Pluripotency is thought to have emerged with the emergence of multicellular animals approximately 700 million years ago, so transcription factors related to stem cell pluripotency, socks and POU The family is thought to be limited to multicellular animals.
However, previous studies conducted on microorganisms adjacent to animals have shown that origin pluripotent Before multicellularity. If this is true, it could be one of the driving forces, rather than a result, of animal evolution.
The choanoflagellate Sox gene has traits similar to those found in the mammalian Sox2 gene. In mice, Sox2 interacts with a POU member called Oct4. However, the choanoflagellate POU gene is unable to generate pluripotent stem cells.
A research team led by Ya Gao and Daisylyn Senna Tan from the University of Hong Kong and Mathias Girbig from the Max Planck Institute for Terrestrial Microbiology in Germany has investigated what happens when the mammalian Sox2 gene is replaced with the choanoflagellate Sox gene. I wanted to know.
They grew cloned mouse stem cells and reprogrammed their genomes, replacing Sox2 with choanoflagellate Sox. These cells were injected into mouse blastocysts and then implanted. false pregnancy Mouse surrogates are conceived, given birth, and housed in a nurturing environment.
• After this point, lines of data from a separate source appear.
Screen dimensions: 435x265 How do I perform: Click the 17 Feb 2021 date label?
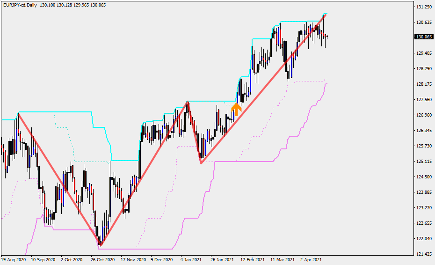click(x=252, y=259)
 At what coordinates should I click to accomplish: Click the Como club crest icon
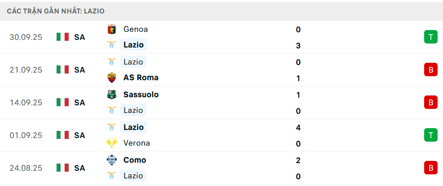pyautogui.click(x=111, y=160)
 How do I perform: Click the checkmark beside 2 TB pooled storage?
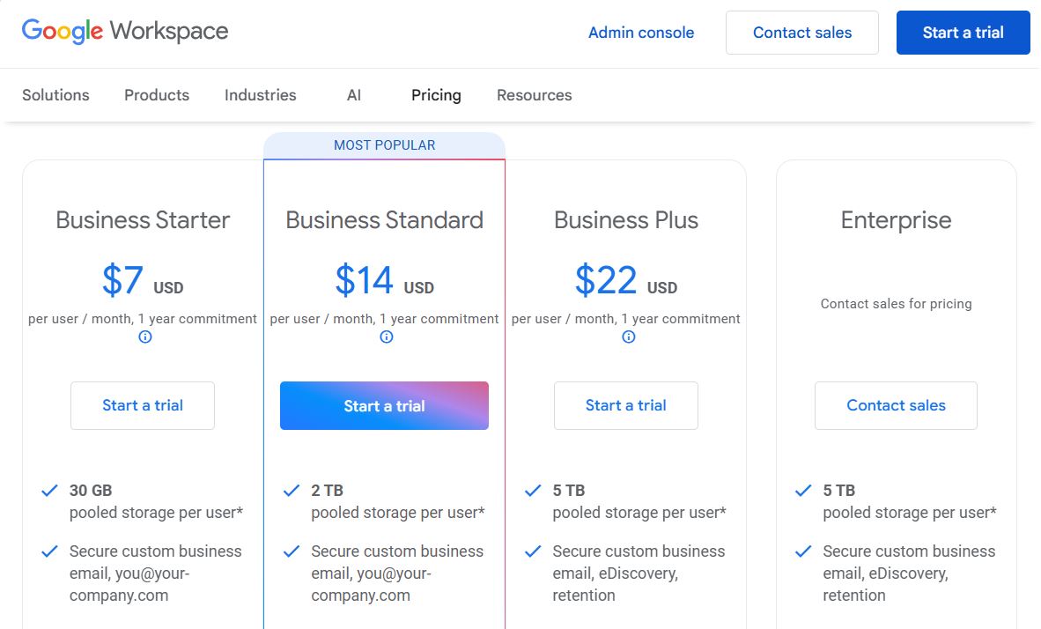(291, 491)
Chimeric puppies are born with different characteristics based on their spliced genetics. Obviously they were rats. However, they had black eyes and black fur spots, indicating their mixed genetics. Otherwise they were pretty normal. This suggests that the choanoflagellate Sox gene was able to create developmentally compatible stem cells in mice.
This suggests that tools to generate multipotency developed in choanoflagellates before the emergence of multicellularity.
“Although choanoflagellates do not have stem cells and are unicellular organisms, they do have these genes, which probably control fundamental cellular processes that multicellular animals later reused to build complex bodies. It is thought that. de mendoza says.
This finding suggests that the Sox transcription factor of hundreds of millions of years ago in choanoflagellates was biochemically similar to Sox genes that play important functions in today’s multicellular organisms. On the other hand, the inability of the choanoflagellate POU to produce pluripotent stem cells suggests that POU members needed to undergo modification to play the role they currently play in pluripotency.
These results could have implications for stem cell research and treatments, the researchers said. And they add interesting complexity to the story of how life diversified on Earth.
“Our data clearly demonstrate that two major gene families involved in vertebrate pluripotency and key developmental genes across animals were already present before the origin of multicellularity. Masu.” The team writes in their paper:.
“Ultimately, their biochemical abilities were harnessed to construct one of the cell types that define complex multicellular entities.”
This research nature communications.